HTML and Text Content Extraction

Extracting HTML and Inner HTML

Serialization enables extracting HTML content of elements, either with or without outer tags. This can be useful for accessing structured content within elements.

use dom_query::Document;

let html = r#"<!DOCTYPE html>
<html>
    <head><title>Test</title></head>
    <body><div class="content"><h1>Test Page</h1></div></body>
</html>"#;
let doc = Document::from(html);
let heading_selector = doc.select("div.content");

// Serialization including the outer HTML tag
let content = heading_selector.html();
assert_eq!(content.to_string(), r#"<div class="content"><h1>Test Page</h1></div>"#);

// Serialization excluding the outer HTML tag
let inner_content = heading_selector.inner_html();
assert_eq!(inner_content.to_string(), "<h1>Test Page</h1>");

The html() and inner_html() methods return serialized content as StrTendril. If no elements match the selector, html() and inner_html() will return an empty value, whereas try_html() and try_inner_html() return an Option<StrTendril>, allowing for handling of None.

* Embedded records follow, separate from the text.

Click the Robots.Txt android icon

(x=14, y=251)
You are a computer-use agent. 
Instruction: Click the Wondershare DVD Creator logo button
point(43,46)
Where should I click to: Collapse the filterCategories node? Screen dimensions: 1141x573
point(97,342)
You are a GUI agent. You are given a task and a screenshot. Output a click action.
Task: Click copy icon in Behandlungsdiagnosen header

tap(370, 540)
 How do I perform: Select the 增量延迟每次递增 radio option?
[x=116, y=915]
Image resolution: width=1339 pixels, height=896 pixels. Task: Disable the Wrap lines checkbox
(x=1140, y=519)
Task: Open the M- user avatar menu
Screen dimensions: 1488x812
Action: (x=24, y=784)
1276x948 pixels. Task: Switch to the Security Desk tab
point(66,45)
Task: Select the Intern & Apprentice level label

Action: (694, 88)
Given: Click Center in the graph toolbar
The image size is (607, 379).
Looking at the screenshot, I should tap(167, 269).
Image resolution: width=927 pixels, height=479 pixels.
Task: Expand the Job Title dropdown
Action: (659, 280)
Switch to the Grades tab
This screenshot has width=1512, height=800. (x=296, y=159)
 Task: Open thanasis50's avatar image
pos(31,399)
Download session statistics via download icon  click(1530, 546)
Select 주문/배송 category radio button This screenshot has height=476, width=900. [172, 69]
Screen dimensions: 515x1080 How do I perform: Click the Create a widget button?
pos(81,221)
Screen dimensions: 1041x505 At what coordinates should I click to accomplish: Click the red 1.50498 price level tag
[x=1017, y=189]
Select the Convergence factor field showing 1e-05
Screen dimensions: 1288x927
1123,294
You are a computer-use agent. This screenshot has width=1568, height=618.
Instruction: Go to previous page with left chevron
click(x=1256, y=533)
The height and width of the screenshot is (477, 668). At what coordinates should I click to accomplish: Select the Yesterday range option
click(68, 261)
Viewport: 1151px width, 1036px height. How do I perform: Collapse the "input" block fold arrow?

// Using `try_html()`, which returns an Option<StrTendril>.
// If there are no matching elements, it returns None.
let opt_no_content = doc.select("div.no-content").try_html();
assert_eq!(opt_no_content, None);

// The `html()` method will return an empty `StrTendril` if there are no matches
let no_content = doc.select("div.no-content").html();
assert_eq!(no_content, "".into());

// Similarly, `inner_html()` and `try_inner_html()` work the same way
assert_eq!(doc.select("div.no-content").try_inner_html(), None);
assert_eq!(doc.select("div.no-content").inner_html(), "".into());

Extracting Descendant Text

The text() method retrieves all descendant text content within the selected element, concatenating any nested text nodes into a single string.

use dom_query::Document;

let html = r#"<!DOCTYPE html>
<html>
    <head><title>Test</title></head>
    <body><div><h1>Test <span>Page</span></h1></div></body>
</html>"#;
let doc = Document::from(html);
let body_selection = doc.select("body div").first();
let text = body_selection.text();
assert_eq!(text.to_string(), "Test Page");

Extracting Immediate Text

The immediate_text() method retrieves the immediate text content of the selected element, excluding any text content from its descendants.

This is useful when you need to access the text content of an element without including the text content of its child elements.

use dom_query::Document;

let html = r#"<!DOCTYPE html>
<html>
    <head><title>Test</title></head>
    <body><div><h1>Test <span>Page</span></h1></div></body>
</html>"#;

let doc = Document::from(html);

let body_selection = doc.select("body div h1").first();
// accessing immediate text without descendants
let text = body_selection.immediate_text();
assert_eq!(text.to_string(), "Test ");